I hate learning things I already know.

And yet, I seemed doomed to repeat some lessons.  Communication.  Open and Honest communication as Kent Beck put it in his Extreme Programming Explained book is, in my mind, the cornerstone for any team to be successful.  It is a truth so obvious that we sometimes take it for granted or forget about it.  I try to lean towards over communication with my teams.  Though I’m not always successful, for I too get caught in the trap, I have found that this strategy leads to more team cohesion and improved performance.  People feel more free to communicate with me and each other.  Ideas flow more freely.  Expectations are challenged and reset more often.  Friction gets reduced.

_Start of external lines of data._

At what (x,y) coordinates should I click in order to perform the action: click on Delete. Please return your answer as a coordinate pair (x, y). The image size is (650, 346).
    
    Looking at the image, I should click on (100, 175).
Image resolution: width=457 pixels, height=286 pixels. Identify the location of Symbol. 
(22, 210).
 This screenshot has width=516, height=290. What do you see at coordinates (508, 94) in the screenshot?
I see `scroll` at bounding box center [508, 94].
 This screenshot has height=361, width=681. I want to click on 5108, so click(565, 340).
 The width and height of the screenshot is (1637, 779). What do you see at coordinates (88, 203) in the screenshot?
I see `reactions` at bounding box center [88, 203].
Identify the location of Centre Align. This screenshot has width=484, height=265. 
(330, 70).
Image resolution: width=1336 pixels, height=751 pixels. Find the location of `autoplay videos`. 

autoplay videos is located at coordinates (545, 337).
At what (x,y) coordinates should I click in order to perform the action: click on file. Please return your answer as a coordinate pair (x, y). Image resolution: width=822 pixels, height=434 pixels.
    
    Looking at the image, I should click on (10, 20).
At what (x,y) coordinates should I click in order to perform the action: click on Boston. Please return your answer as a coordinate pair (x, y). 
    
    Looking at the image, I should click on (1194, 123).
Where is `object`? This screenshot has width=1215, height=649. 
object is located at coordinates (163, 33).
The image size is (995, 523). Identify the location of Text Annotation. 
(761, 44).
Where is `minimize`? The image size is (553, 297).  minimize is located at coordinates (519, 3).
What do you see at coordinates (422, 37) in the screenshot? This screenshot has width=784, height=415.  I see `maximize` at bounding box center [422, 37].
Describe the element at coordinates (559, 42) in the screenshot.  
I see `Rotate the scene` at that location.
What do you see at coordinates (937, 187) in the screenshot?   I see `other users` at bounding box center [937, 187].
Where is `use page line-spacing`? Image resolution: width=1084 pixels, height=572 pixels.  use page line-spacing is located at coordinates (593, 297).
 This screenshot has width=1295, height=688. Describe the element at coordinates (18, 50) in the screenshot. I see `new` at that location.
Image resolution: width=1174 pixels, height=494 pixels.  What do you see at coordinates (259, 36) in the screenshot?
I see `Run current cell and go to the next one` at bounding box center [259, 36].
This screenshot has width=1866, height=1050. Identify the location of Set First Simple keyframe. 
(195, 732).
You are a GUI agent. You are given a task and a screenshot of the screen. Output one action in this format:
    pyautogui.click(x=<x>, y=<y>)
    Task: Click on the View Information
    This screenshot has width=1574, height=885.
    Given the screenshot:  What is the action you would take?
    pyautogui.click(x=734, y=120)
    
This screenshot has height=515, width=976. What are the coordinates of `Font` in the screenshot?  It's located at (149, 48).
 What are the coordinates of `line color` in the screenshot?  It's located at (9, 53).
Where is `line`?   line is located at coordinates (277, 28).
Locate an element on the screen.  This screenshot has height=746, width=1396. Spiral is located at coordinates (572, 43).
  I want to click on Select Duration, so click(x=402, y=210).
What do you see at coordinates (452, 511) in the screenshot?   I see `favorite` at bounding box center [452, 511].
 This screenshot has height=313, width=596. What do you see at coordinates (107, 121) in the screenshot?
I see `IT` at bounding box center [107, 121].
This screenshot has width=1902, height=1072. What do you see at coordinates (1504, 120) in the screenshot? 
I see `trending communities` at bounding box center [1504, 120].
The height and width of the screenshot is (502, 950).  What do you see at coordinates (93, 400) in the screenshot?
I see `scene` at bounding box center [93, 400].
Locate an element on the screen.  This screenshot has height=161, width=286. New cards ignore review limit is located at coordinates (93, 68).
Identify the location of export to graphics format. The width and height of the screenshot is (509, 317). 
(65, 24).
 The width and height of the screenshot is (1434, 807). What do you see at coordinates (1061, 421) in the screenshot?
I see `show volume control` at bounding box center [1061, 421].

I am coming off a … rotation where I allowed that principal to be compromised.  A situation where we were unable as a team to co-locate (which increases the need for communication) working with a remote groups (more communication) in different timezones (more communication).  A situation where we eventually discovered that communication was not a strength of the guiding umbrella organization.  As a result, friction increased, directions changed, and expectations were not reset when necessary.

Initially we tried to use our agile methodology roots to try to make a go of things.  Stand up meetings, retrospectives, acceptance meetings, trying to bring the wider team into these practices.  But at some point we realized as a team we were only talking to ourselves and not communicating with the wider group.  Even the communication within our team was suffering.   The distributed nature of the wider group lead to issues and problems that grew.  Issues that had we all been together would likely have been resolved with less effort, less force of will.  Eventually these issues lead to people leaving the team out of frustration.

This problem of communication was recognized and vocalized almost simultaneously by different parts of the organization.  A plan was put into place to replace our remote development team with a local team.  And while that plan took far too long to put into place.  And while it has lead to the disbanding of “my” team.  It was the right thing to do.

And yet.  Will it lead to a real change?  The guiding umbrella organization still has communication issues.  A localized team will hopefully lessen the impact of those issues, but it will not remove them.  It will not cause people to change existing behavior, in fact it may reinforce those behaviors (you must have known that, you were in the office that day weren’t you?).  People tend not to change unless there is pain.  While there is pain, I’m not sure that people see the root of their pain as poor communication.  They may choose to work harder (not smarter).

But ultimately this is about me.  How will this experience change me?  I have often been accused of being an a$$hole unwilling to compromise.  Did my desire to make this rotation work taint my views?  Did I choose to compromise on the wrong issues?  I think so.  A friend recently asked me for advice on leading a team.  I put Open and Honest Communication at the top of the list.

It is going back to the top of mine.